On Fri, Oct 31, 2003 at 07:51:55AM -0700, Jonathan Corbet wrote:
> > One way to buy back performance would be to make templates return
> > TemplateIO objects rather than strings or htmltext objects.
>
> I'm not sure I understand how this would work. Is the idea that literal
> strings would become strings again, and the TemplateIO object, somehow,
> tracks whether each component string is "clean" or not?

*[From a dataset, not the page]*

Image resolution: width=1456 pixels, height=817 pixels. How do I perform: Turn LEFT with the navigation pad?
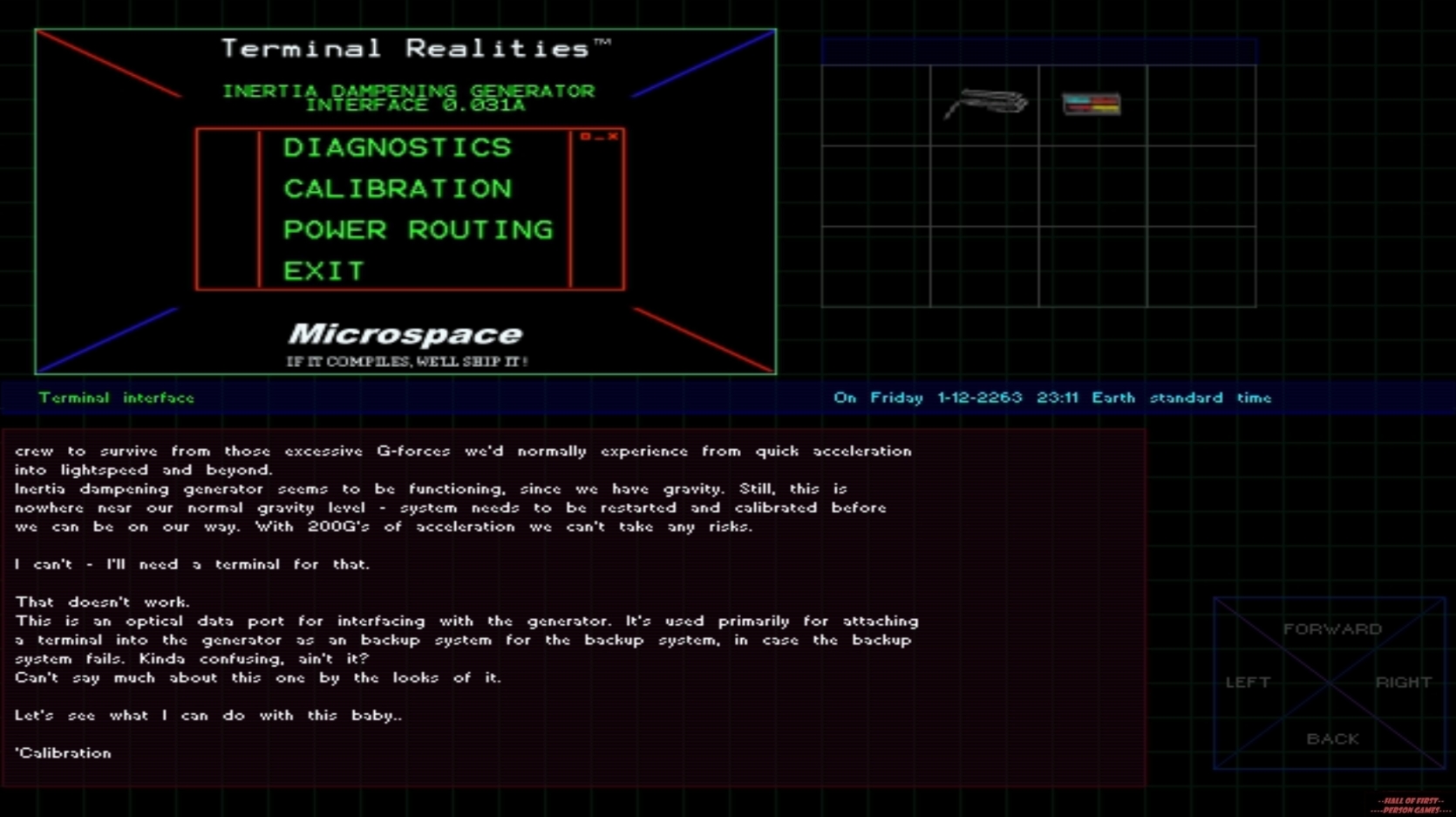(x=1248, y=682)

No. The current TemplateIO is a mutable character buffer. htmltext
data gets copied into it. At the end of the template a new htmltext
object gets created from the data. So, for each template, data is
copied in and out of the TemplateIO buffer (at least for the C
implementation).
I'm proposing that the TemplateIO object reference htmltext objects
rather than coping the data. Templates would return TemplateIO
objects rather than htmltext. I don't know if I'm explaining it
very well. Perhaps some code would be clearer:
class TemplateIO:
def __init__(self):
self.data = []
def __iadd__(self, value):
if value is None:
pass
elif isinstance(value, htmltext):
self.data.append(value)
elif isinstance(value, TemplateIO):
self.data.extend(value.data)
else:
self.data.append(htmlescape(value))
def getvalue(self):
return htmltext('').join(self.data)
The important optimization is the part that handles other TemplateIO
objects using extend(). For the C implementation it might be more
efficient to build a tree rather than always flattening it.